Betty Parsons: An Expanded World
Hessel Museum of Art at Bard College, Annandale-on-Hudson, New York
June 27–October 18, 2026

Betty Parsons is widely regarded as one of the most influential gallerists of the twentieth century, having launched the careers of major Abstract Expressionists, including Jackson Pollock, Mark Rothko, and Barnett Newman.

She also mounted Robert Rauschenberg’s first solo exhibition and gave Agnes Martin and Ellsworth Kelly their first New York shows.

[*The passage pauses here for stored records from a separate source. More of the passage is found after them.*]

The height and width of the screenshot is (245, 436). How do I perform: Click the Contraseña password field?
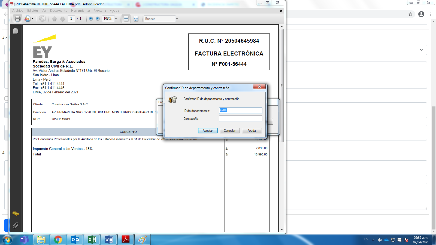click(x=240, y=119)
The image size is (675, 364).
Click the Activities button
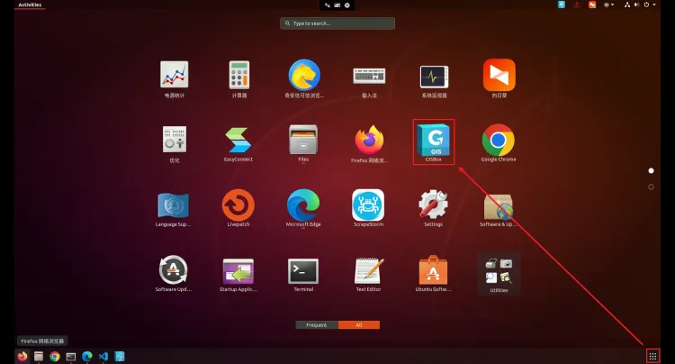(31, 5)
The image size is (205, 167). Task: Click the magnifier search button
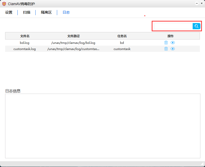point(197,26)
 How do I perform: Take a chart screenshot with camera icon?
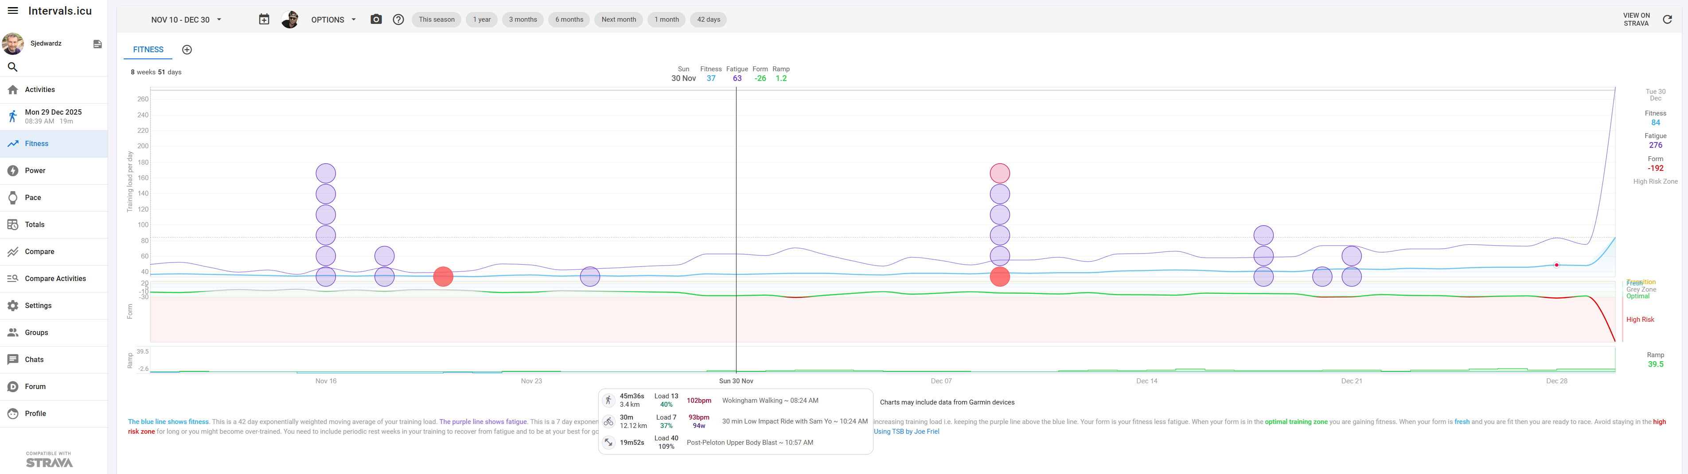click(376, 20)
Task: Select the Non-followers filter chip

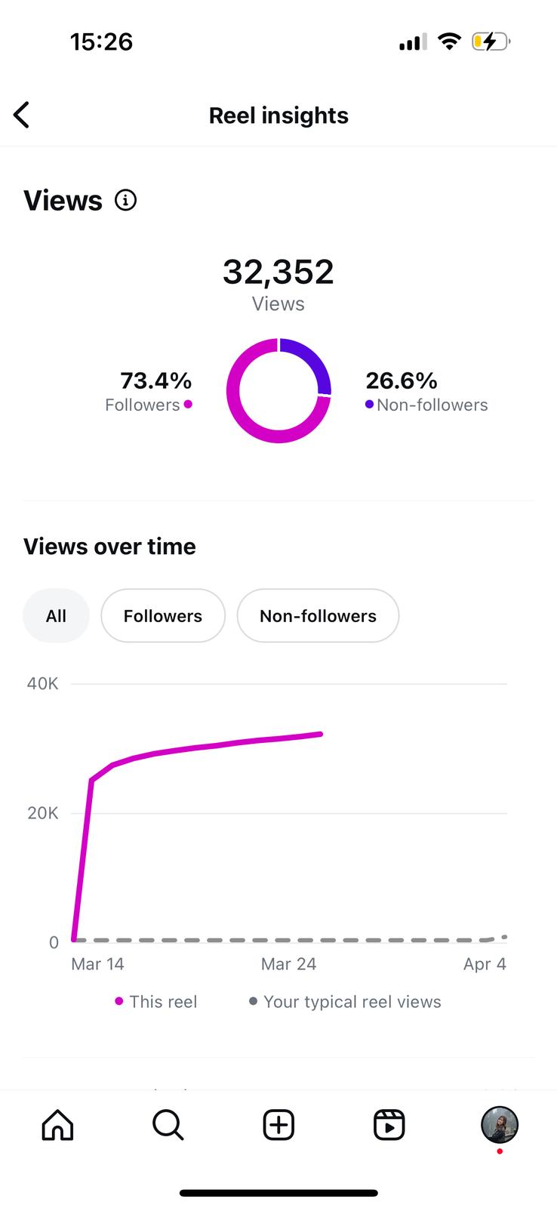Action: (x=318, y=616)
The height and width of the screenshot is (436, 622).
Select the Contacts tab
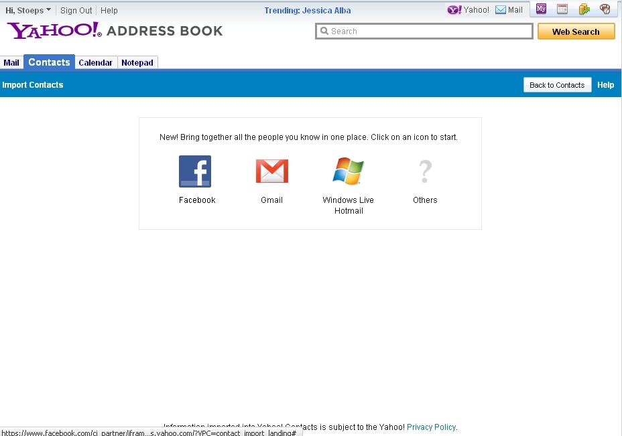point(49,62)
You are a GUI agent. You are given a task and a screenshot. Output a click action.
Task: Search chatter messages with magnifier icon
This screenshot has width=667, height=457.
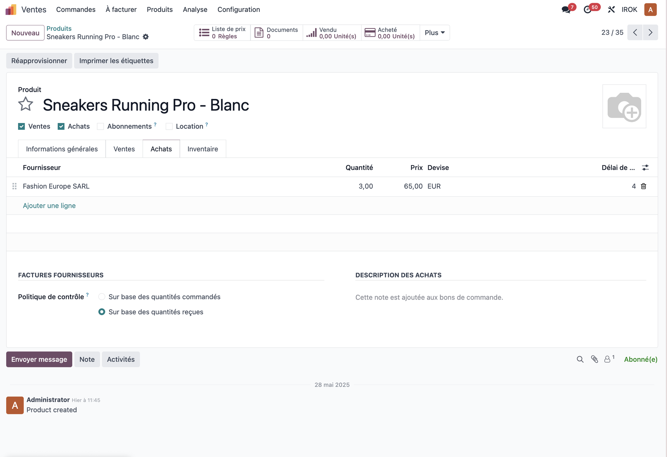580,359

But she was also an artist in her own right. Betty Parsons: An Expanded World will be Parsons’s first major retrospective, building on renewed interest in her art sparked by recent exhibitions at Alexander Gray Associates in New York and Alison Jacques in London.

I’ll be especially interested to see how the exhibition explores the interplay between her artistic practice and her work as a pioneering gallerist.

Morgan Falconer, Faculty, MA in Contemporary Art and MA in Historic Art and Design, New York

Marcel Duchamp
Museum of Modern Art, New York
Until August 22, 2026

Most people know Duchamp through only a handful of early readymade sculptures, like his infamous Fountain, the urinal he signed with the pseudonym “R. Mutt,” in 1917. But MoMA’s full retrospective shows his career to be much richer, starting with post-Cubist paintings and spanning photographs, drawings, and much else.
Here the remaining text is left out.